Mobile-based freight brokerage generates approximately $100 million in revenue, according to the analyst firm. By 2025, the market will have a compound annual growth rate of 74.65 percent and generate $26.40 billion in revenue, Frost & Sullivan says.

These systems can improve on-demand and on-time deliveries, improve productivity, and efficiency, and provide better transparency/visibility of freight. They will also eliminate the paperwork, data entry and phone calls most freight forwarders use to manage their businesses.

According to Frost and Sullivan’s report, “Uber for Trucks: Executive Analysis of North American Mobile Based Freight Brokering Market,” brokers will evolve into complete solutions that include transport management systems, telematics, resource management and tracking.

“This will create and enhance business among carriers and shippers,” the report states. “Both private and large for-hire fleets will adopt this service to optimize their operations by enlisting unused capacity in their own fleets to take on extra business.

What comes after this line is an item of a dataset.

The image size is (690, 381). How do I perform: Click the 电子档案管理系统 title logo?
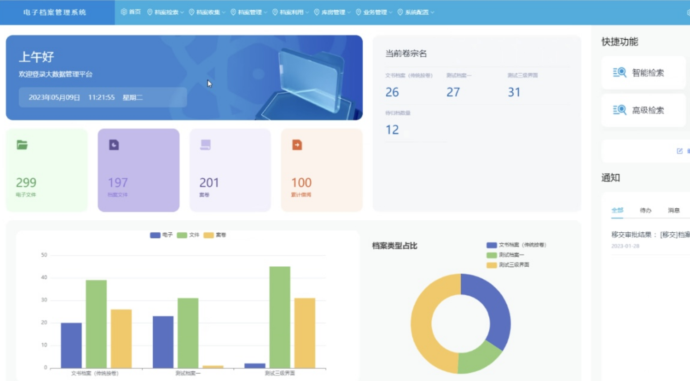click(55, 12)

“This automated on-demand freight brokerage solution, typically a mobile-phone based application platform, marks the next logical evolution of freight matching wherein there is a seamless, transparent, objective matching of load with capacity,” adds Frost and Sullivan senior consultant Ananth Srinivasan, who co-authored a report called “Digitizing Freight” in 2016. “Every process, from finding the load/capacity, negotiating prices, agreement, insurance, fleet management, track and trace to final payment can be performed via the platform – at lower cost, higher speed and with full transparency.”

Other companies in the mobile-based freight brokerage market include Cargomatic, Transfix, Coyote (purchased by UPS), and Keychain Logistics. Keychain, for example, offers an app that allows owner operators and fleet managers to search loads and post equipment. The company also developed a pricing algorithm to provide instant rates.

More significantly, Amazon is also building an app to match shippers and truckers that could launch by this summer. The app also will provide real-time pricing, driving directions and even things like truck-stop recommendations and routing.

Amazon appears to be building its own logistics network, and has purchased trailer trucks and cargo planes. By handling its own transportation and freight brokerage, the company could avoid the typical brokerage fees, which can be as high as 15 percent or more.

In January, DHL also announced its new CILLOX platform to link shipper and carriers in Germany and elsewhere in Europe. The service provides a search and quote service, online contracting, and secure payment.

“Our main objective is to make the platform as convenient as possible in order to simplify our customer’s lives and we will continuously evolve the platform according to user needs and feedback,” says Amadaou Diallo, executive vice president of value added services and integrated logistics at DHL Global Forwarding, and CEO of CILLOX. “I’m confident we will shake up the freight forwarding business, and the digital transformation of our industry will benefit all parties involved.”

As for self-driving trucks, the notion will likely face a lot of legislative and public opposition. In part, that is due to safety fears about autonomous vehicles in general. According to a survey from AAA in March, three in four U.S. drivers feel afraid to ride in a self-driving car, and only one in five Americans say they would trust an autonomous vehicle to drive itself.

However, the long-term goal of Uber via its freight division and Otto is to establish a way to dispatch self-driving trucks to meet immediate shipping demand.